**What needs to be done:** Find the line containing "Select the 2.0.0.0-2.0.0.255 IP range cell" in the records below. Copy exactly that line and each one after it, ending at the line containing "This screenshot has height=293, width=788.", and nothing more.

**Saved data entries:**
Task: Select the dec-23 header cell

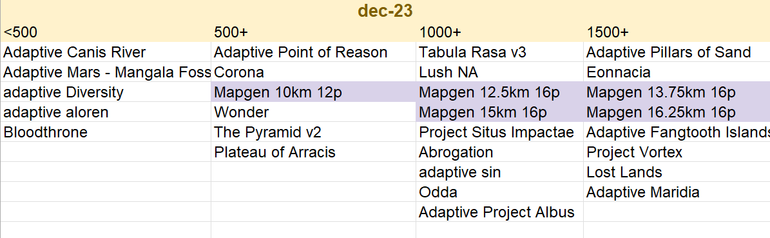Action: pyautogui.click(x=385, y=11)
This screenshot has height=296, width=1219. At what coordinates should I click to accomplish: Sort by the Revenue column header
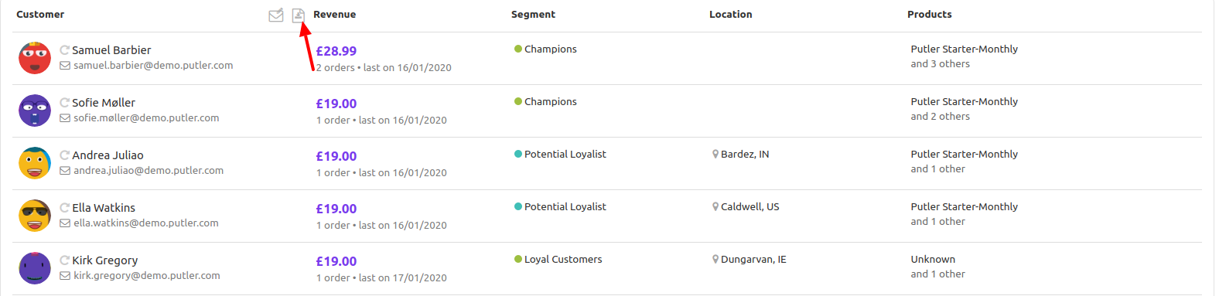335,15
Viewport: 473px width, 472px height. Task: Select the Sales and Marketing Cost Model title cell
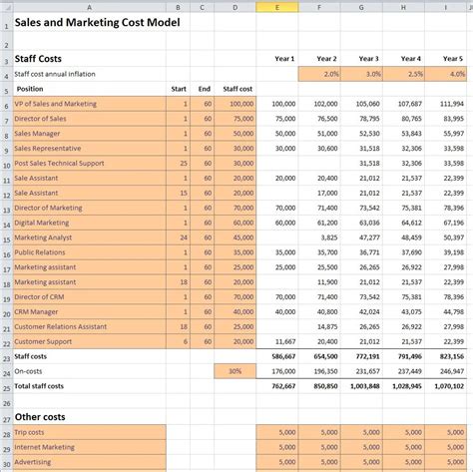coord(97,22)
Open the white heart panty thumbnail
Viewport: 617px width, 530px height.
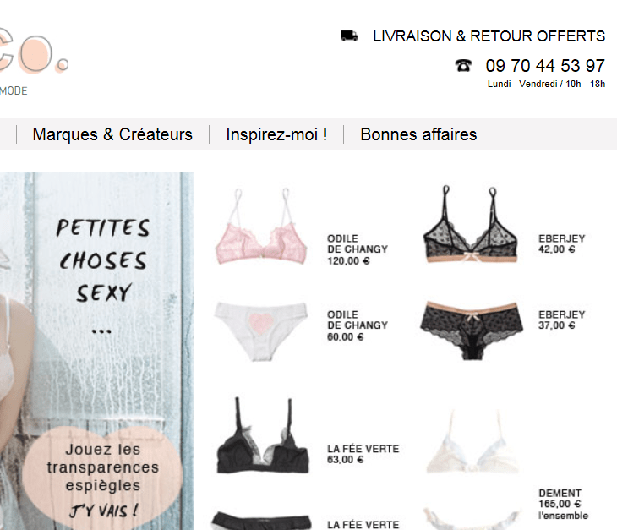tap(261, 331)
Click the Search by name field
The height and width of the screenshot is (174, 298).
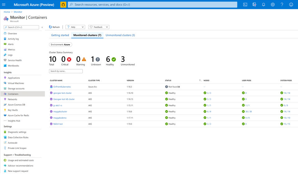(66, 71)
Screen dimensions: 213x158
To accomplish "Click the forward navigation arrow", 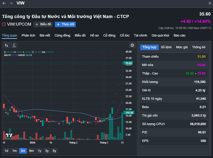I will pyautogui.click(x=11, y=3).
---
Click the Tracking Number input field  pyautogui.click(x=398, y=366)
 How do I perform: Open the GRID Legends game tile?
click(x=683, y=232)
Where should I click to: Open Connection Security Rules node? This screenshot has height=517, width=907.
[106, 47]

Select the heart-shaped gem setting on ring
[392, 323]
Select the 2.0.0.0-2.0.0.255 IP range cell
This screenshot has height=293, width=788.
---
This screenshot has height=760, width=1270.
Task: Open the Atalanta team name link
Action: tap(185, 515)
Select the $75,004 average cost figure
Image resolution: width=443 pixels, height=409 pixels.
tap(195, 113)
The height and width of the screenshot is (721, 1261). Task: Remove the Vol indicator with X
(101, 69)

**Expected answer:**
Select the 2.0.0.0-2.0.0.255 IP range cell
This screenshot has height=293, width=788.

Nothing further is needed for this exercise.